● **The task**
Reproduce the entries exactly as they appear below.

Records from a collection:
*** Begin section ***
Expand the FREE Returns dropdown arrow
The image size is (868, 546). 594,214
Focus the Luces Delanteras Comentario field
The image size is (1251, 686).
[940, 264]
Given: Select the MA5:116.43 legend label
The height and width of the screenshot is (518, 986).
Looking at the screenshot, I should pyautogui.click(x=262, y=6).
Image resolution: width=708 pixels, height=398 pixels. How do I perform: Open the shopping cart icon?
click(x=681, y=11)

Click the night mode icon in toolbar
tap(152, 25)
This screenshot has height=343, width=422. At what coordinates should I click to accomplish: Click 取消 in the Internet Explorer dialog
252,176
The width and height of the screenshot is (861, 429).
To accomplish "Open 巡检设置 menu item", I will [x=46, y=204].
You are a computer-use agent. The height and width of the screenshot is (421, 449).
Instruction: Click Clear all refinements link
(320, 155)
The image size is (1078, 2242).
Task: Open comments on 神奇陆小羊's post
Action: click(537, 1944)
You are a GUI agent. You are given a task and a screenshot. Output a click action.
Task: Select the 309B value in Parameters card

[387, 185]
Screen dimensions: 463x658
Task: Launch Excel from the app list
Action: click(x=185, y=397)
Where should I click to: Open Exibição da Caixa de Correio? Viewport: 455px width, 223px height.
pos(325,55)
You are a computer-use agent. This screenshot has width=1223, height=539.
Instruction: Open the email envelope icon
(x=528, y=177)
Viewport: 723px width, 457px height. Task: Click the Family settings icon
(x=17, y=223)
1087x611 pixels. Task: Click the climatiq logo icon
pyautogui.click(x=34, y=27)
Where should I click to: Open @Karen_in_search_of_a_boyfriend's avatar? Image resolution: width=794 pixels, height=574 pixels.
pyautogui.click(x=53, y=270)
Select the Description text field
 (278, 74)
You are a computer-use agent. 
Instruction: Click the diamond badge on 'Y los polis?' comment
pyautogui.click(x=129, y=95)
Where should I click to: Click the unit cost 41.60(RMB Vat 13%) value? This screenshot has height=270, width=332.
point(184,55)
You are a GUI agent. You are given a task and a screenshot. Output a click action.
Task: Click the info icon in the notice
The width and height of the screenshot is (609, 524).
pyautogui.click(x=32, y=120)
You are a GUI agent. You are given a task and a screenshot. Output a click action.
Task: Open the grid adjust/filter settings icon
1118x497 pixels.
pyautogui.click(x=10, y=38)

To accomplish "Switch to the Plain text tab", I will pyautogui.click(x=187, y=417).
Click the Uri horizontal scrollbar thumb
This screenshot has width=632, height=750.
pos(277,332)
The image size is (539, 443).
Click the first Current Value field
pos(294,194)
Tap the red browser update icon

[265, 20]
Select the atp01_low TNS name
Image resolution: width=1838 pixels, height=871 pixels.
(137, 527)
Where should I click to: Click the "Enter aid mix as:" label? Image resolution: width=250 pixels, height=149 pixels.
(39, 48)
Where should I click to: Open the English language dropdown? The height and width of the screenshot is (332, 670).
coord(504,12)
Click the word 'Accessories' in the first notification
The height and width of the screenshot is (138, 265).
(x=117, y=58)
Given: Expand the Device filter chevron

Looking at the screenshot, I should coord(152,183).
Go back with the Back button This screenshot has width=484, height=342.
*** End section ***
● **The answer**
Expand the FREE Returns dropdown arrow
The image size is (868, 546). 594,214
Focus the Luces Delanteras Comentario field
The image size is (1251, 686).
[940, 264]
Given: Select the MA5:116.43 legend label
The height and width of the screenshot is (518, 986).
Looking at the screenshot, I should pyautogui.click(x=262, y=6).
Image resolution: width=708 pixels, height=398 pixels. How do I perform: Open the shopping cart icon?
click(x=681, y=11)

Click the night mode icon in toolbar
tap(152, 25)
This screenshot has height=343, width=422. At what coordinates should I click to accomplish: Click 取消 in the Internet Explorer dialog
252,176
The width and height of the screenshot is (861, 429).
To accomplish "Open 巡检设置 menu item", I will [x=46, y=204].
You are a computer-use agent. The height and width of the screenshot is (421, 449).
Instruction: Click Clear all refinements link
(320, 155)
The image size is (1078, 2242).
Task: Open comments on 神奇陆小羊's post
Action: click(537, 1944)
You are a GUI agent. You are given a task and a screenshot. Output a click action.
Task: Select the 309B value in Parameters card

[387, 185]
Screen dimensions: 463x658
Task: Launch Excel from the app list
Action: click(x=185, y=397)
Where should I click to: Open Exibição da Caixa de Correio? Viewport: 455px width, 223px height.
pos(325,55)
You are a computer-use agent. This screenshot has width=1223, height=539.
Instruction: Open the email envelope icon
(x=528, y=177)
Viewport: 723px width, 457px height. Task: Click the Family settings icon
(x=17, y=223)
1087x611 pixels. Task: Click the climatiq logo icon
pyautogui.click(x=34, y=27)
Where should I click to: Open @Karen_in_search_of_a_boyfriend's avatar? Image resolution: width=794 pixels, height=574 pixels.
pyautogui.click(x=53, y=270)
Select the Description text field
 (278, 74)
You are a computer-use agent. 
Instruction: Click the diamond badge on 'Y los polis?' comment
pyautogui.click(x=129, y=95)
Where should I click to: Click the unit cost 41.60(RMB Vat 13%) value? This screenshot has height=270, width=332.
point(184,55)
You are a GUI agent. You are given a task and a screenshot. Output a click action.
Task: Click the info icon in the notice
The width and height of the screenshot is (609, 524).
pyautogui.click(x=32, y=120)
You are a GUI agent. You are given a task and a screenshot. Output a click action.
Task: Open the grid adjust/filter settings icon
1118x497 pixels.
pyautogui.click(x=10, y=38)

To accomplish "Switch to the Plain text tab", I will pyautogui.click(x=187, y=417).
Click the Uri horizontal scrollbar thumb
This screenshot has width=632, height=750.
pos(277,332)
The image size is (539, 443).
Click the first Current Value field
pos(294,194)
Tap the red browser update icon

[265, 20]
Select the atp01_low TNS name
Image resolution: width=1838 pixels, height=871 pixels.
(137, 527)
Where should I click to: Click the "Enter aid mix as:" label? Image resolution: width=250 pixels, height=149 pixels.
(39, 48)
Where should I click to: Open the English language dropdown? The height and width of the screenshot is (332, 670).
coord(504,12)
Click the word 'Accessories' in the first notification
The height and width of the screenshot is (138, 265).
(x=117, y=58)
Given: Expand the Device filter chevron

Looking at the screenshot, I should coord(152,183).
Go back with the Back button This screenshot has width=484, height=342.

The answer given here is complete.